Emergency message boards are provided at the top and bottom of all lifts. These boards provide a link to guests should something happen, such as a lost child or accident, and require an immediate response. The board will inform you where to call for further details. If you have kids in a clinic or on their own, it is a good idea to check the board each time you ride the lift. To send an emergency message, contact the patrol at 970-871-5911.


Steamboat recommends wearing helmets for skiing and riding. Skiers and snowboarders are encouraged to educate themselves on the benefits and limitations of helmet usage. The primary safety consideration, and obligation under Your Responsibility Code, is to ski and ride in a controlled and responsible manner.
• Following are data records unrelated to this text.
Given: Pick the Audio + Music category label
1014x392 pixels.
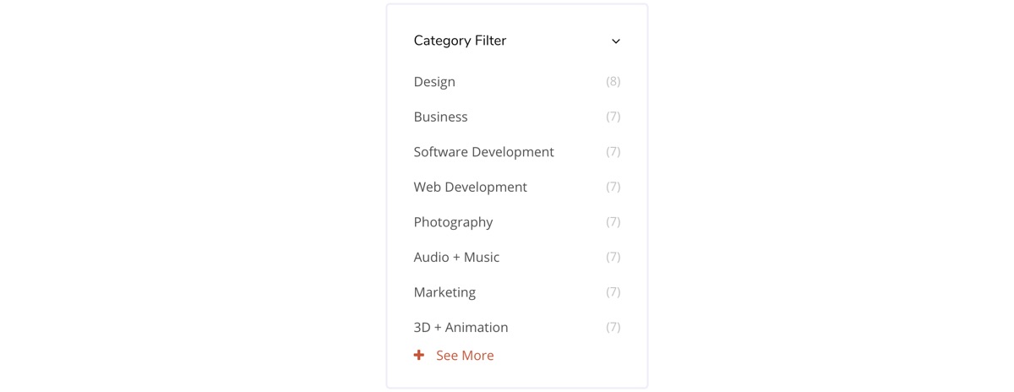Looking at the screenshot, I should 456,257.
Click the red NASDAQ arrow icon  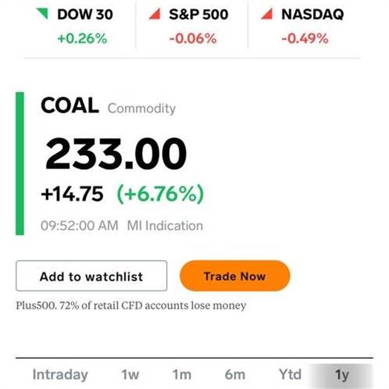267,14
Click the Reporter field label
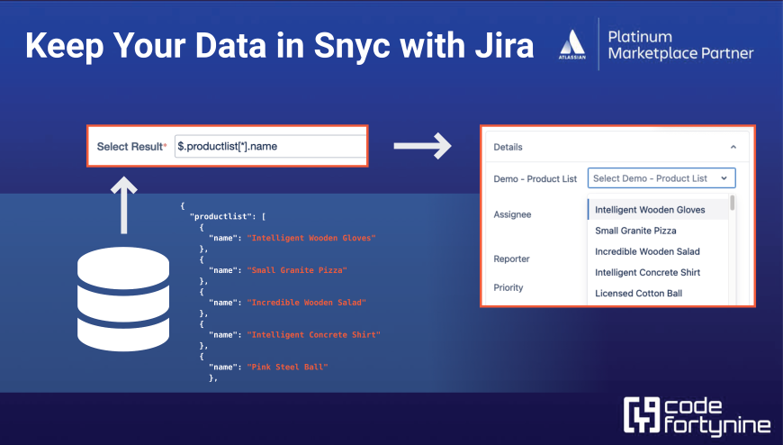 pyautogui.click(x=511, y=259)
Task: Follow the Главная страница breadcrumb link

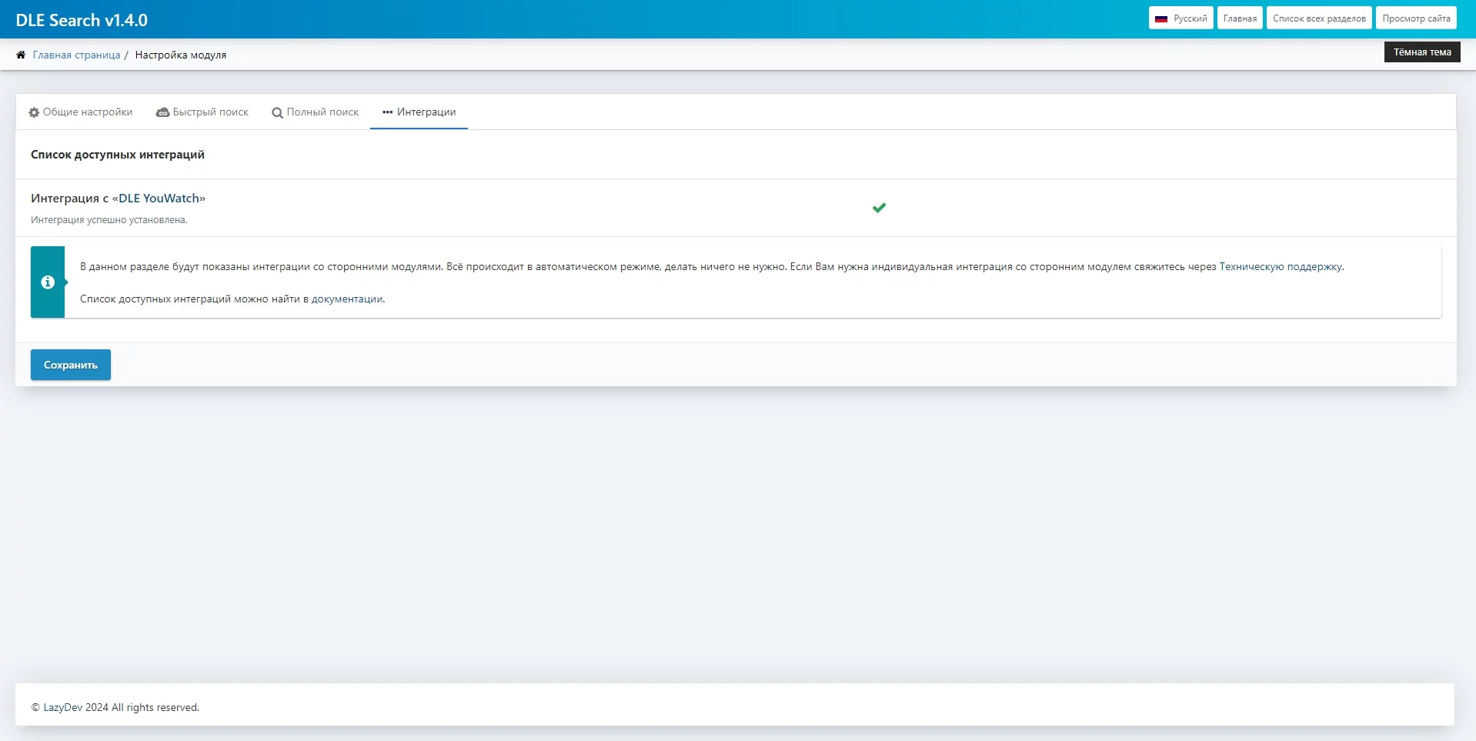Action: 76,55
Helmets are available for purchase and rental at many locations including Steamboat Ski & Sport and the Kids' Vacation Center. Steamboat supports the National Ski Areas Association's Lids on Kids initiative:


Areas beyond the ski area boundary are not patrolled or maintained; avalanche and other hazards exist. Access to public lands outside the boundary is provided through marked access points. Steamboat Ski & Resort Corporation assumes no responsibility for the safety and welfare of skiers going beyond the ski area boundary. Rescue in the backcountry is the responsibility of the Routt County Sheriff's Office. If available, rescue is costly and may be very slow.

The resort strongly urges those venturing into the backcountry to know your limits and to be prepared for any set ofcircumstances.

Backcountry terrain is rugged and has not had any sort of preventative avalanche control work performed. This risk, along with the other hazards - large cliffs, obstacles, changing snow conditions, tree wells, etc. - requires respect, knowledge and preparation. Before heading into the backcountry-be prepared & let someone know where you are going and when you should be back.

10 must have items for backcountry travel

  • Backcountry shovel
  • Avalanche probe (extended)
  • Backpack
  • Avalanche probe (folded)
  • Extra dry gloves and a flashlight
  • Water
  • First aid kit
  • Avalanche transceiver
  • Extra dry hat
  • Food that is high in energy

Should you need help, rescue in the backcountry is coordinated through the Routt County Sheriff's Office and may be costly and very slow.

You should realize that your actions affect not just yourself, but also every other member of your party and potentially any other winter enthusiast who may be required to help in the case of an accident. If you feel something is above your ability level, it is your responsibility to make the wise judgment and inform your group.